L’étude a identifié plusieurs types de cellules vulnérables, notamment les neurones excitateurs de la couche 2/3 (L2/3 IT), les neurones inhibiteurs de la somatostatine (Sst) et les oligodendrocytes. Ces cellules ont montré une vulnérabilité précoce, tandis que d’autres types comme les interneurones Pvalb+ ont décliné plus tard au cours de la progression de la maladie.
De vastes cascades d'activation et d'excitation spécifiques à un type de cellule, auparavant cachées, ont été observées, suggérant que l'activation microgliale au cours des stades précoces (de faible gravité) de la MA déclenche des pertes d'astrocytes, d'oligodendrocytes et de neurones corticocorticaux (L2/3 IT), contribuant à leur tour à dysfonctionnement cognitif.
De plus, la transcriptomique spatiale a confirmé la corrélation entre les populations de cellules vulnérables spécifiques et la gravité de la MA, en particulier dans les couches supragranulaires du cortex.
Ces observations étaient plus fortes chez les participants présentant le déclin cognitif le plus extrême plus tard dans la vie, ce qui suggère un fondement biologique. Les analyses CPS ont en outre identifié des sous-types neuronaux et non neuronaux présentant un risque accru de MA et de démence (n = 58).
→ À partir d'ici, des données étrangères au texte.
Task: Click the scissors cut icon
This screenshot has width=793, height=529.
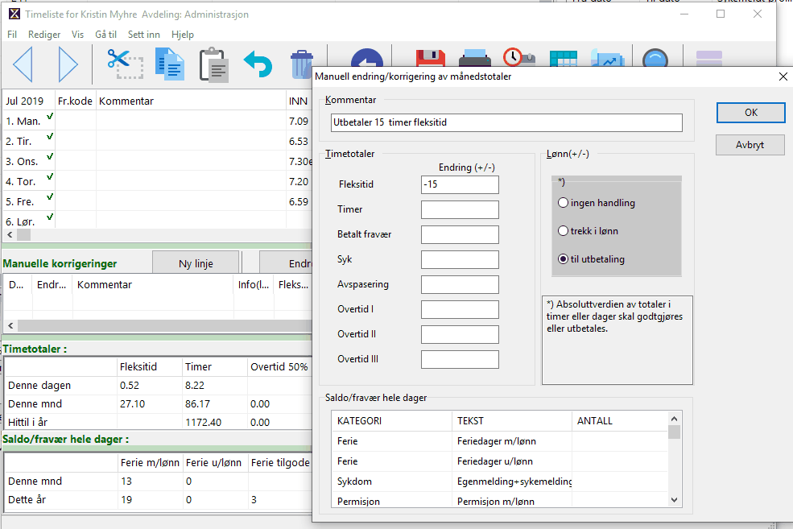Action: (x=124, y=64)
Plus important encore, le présent travail fournit une plate-forme et des méthodologies permettant l’intégration, des comparaisons directes et des annotations standard (états et types de cellules), améliorant ainsi la cohérence et la robustesse des futures recherches sur la MA.
Conclusions
La présente étude utilise plusieurs techniques neuropathologiques de pointe, notamment la génomique du noyau unicellulaire, la multiomique et les analyses neuropathologiques quantitatives, pour révéler des changements dans les types de cellules MTG individuelles à différents stades de la progression de la MA. Il identifie des époques discrètes de progression de la MA et les changements physiologiques accompagnant ces étapes.
L'étude met également en évidence des sous-types neuronaux vulnérables spécifiques, tels que les neurones informatiques Sst et L2/3, et leur rôle essentiel dans le déclin cognitif associé à la MA. Il dévoile les associations de risques génétiques, démographiques et comportementaux, aggravant potentiellement la gravité de la MA.
Plus important encore, le présent travail fournit une base de données et des suggestions de normalisation pour améliorer les futures recherches sur la MA.